■ **Problems and tasks**
1. Answer the following questions using the Form 8-K filing, giving one line per answer:
(a) What is the date of the earliest event reported?
(b) What telephone number is given for the registrant?
(c) What street address is listed for the registrant's principal executive offices?
2. Continue the Form 8-K filing from the point at which it ends.
═════ Selected excerpt ═════
February 12, 2021 4:03 PM EST

 

 

UNITED STATES
SECURITIES AND EXCHANGE COMMISSION
Washington, D.C. 20549

 

FORM 8-K

 

CURRENT REPORT

 

Pursuant to Section 13 or 15(d) of the
Securities Exchange Act of 1934

 

Date of report (Date of earliest event reported): February 8, 2021

 

American Virtual Cloud Technologies, Inc.
(Exact Name of registrant as Specified in Charter)

 

Delaware

  001-38167   81-2402421
(State or other jurisdiction   (Commission File Number)   (IRS Employer
of incorporation)       Identification No.)

 

1720 Peachtree Street, Suite 629   30309
Atlanta, GA   (Zip code)
(Address of principal executive offices)    

 

(404) 239-2863
(Registrant’s telephone number, including area code)

 

Not Applicable
(Former name or former address, if changed since last report)

 

Check the appropriate box below if the Form 8-K is intended to simultaneously satisfy the filing obligation of the registrant under any of the following provisions:

 

Written communications pursuant to Rule 425 under the Securities Act (17 CFR 230.425)

 

Soliciting material pursuant to Rule 14a-12 under the Exchange Act (17 CFR 240.14a-12)

 

Pre-commencement communications pursuant to Rule 14d-2(b) under the Exchange Act (17 CFR 240.14d-2(b))
═════ Data section ═════
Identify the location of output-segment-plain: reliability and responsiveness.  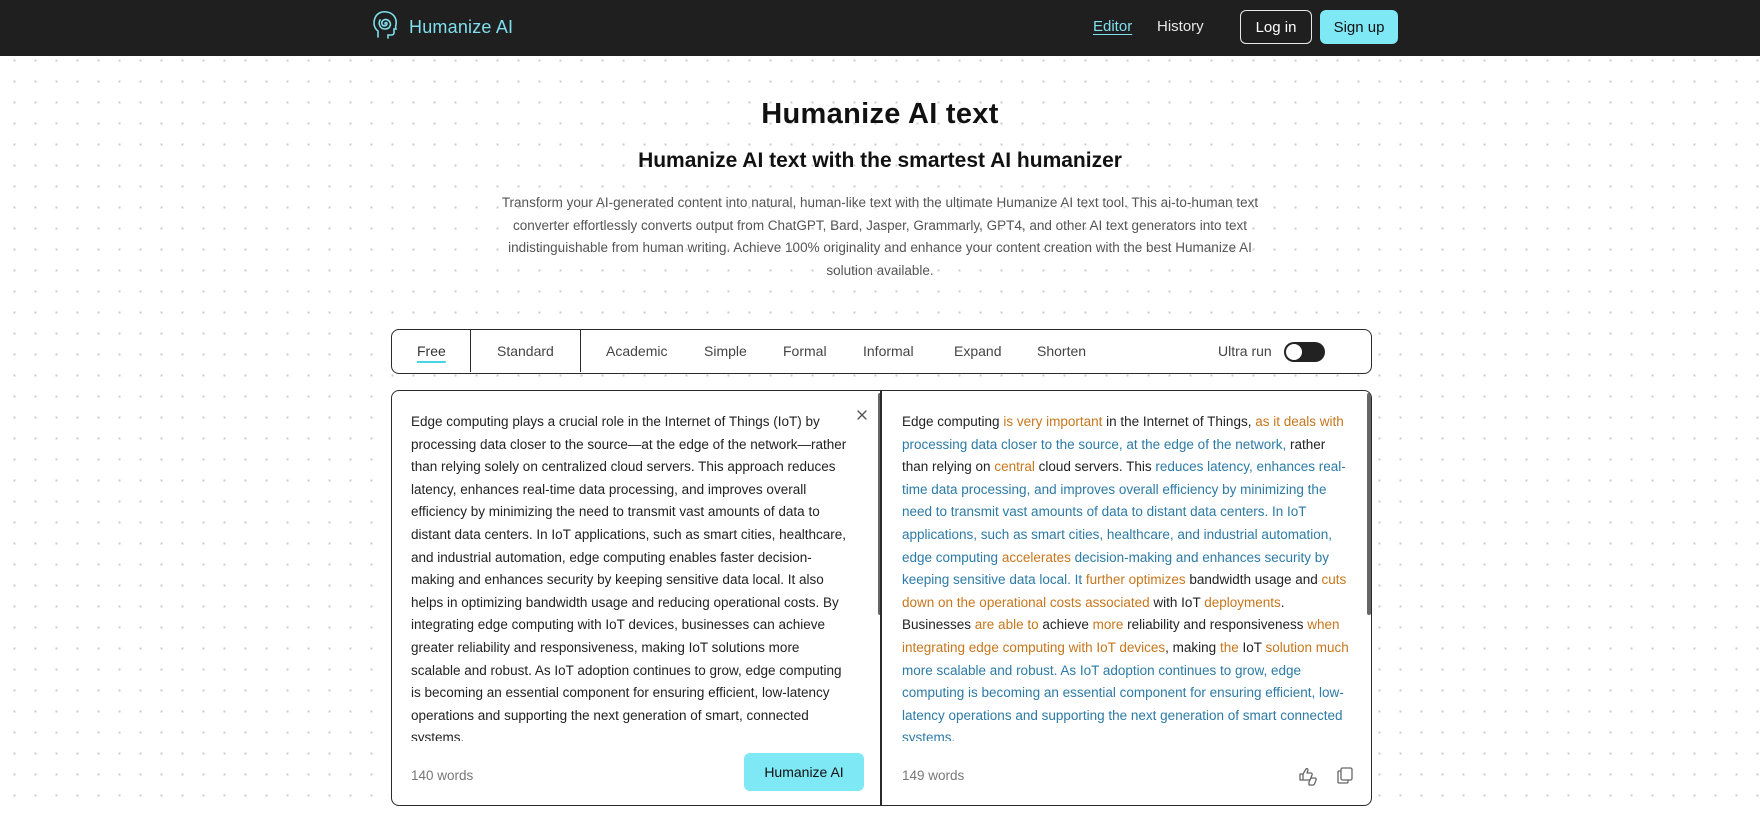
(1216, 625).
═════
═════ Data section ═════
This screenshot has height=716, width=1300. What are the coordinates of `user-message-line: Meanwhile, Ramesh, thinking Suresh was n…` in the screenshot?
═════
■ **Numbered answers**
1.
(a) February 8, 2021
(b) (404) 239-2863
(c) 1720 Peachtree Street, Suite 629, Atlanta, GA 30309

2.
 

Pre-commencement communications pursuant to Rule 13e-4(c) under the Exchange Act (17 CFR 240.13e-4(c))

 

Title of each class

  Trading Symbol(s)   Name of each exchange on
which registered
Common Stock, par value $0.0001 per share   AVCT   The Nasdaq Stock Market LLC
Warrants, each whole warrant exercisable for one share of Common Stock at an exercise price of $11.50   AVCTW   The Nasdaq Stock Market LLC

 

Indicate by check mark whether the registrant is an emerging growth company as defined in Rule 405 of the Securities Act of 1933 (§ 230.405) or Rule 12b-2 of the Securities Exchange Act of 1934 (§ 240.12b-2).

 

Emerging growth company  ☒

 

If an emerging growth company, indicate by check mark if the registrant has elected not to use the extended transition period for complying with any new or revised financial accounting standards provided pursuant to Section 13(a) of the Exchange Act.  ☐

 

 

 

 

 

 

Item 4.02. Non-Reliance on Previously Issued Financial Statements or a Related Audit Report or Complete Interim Review.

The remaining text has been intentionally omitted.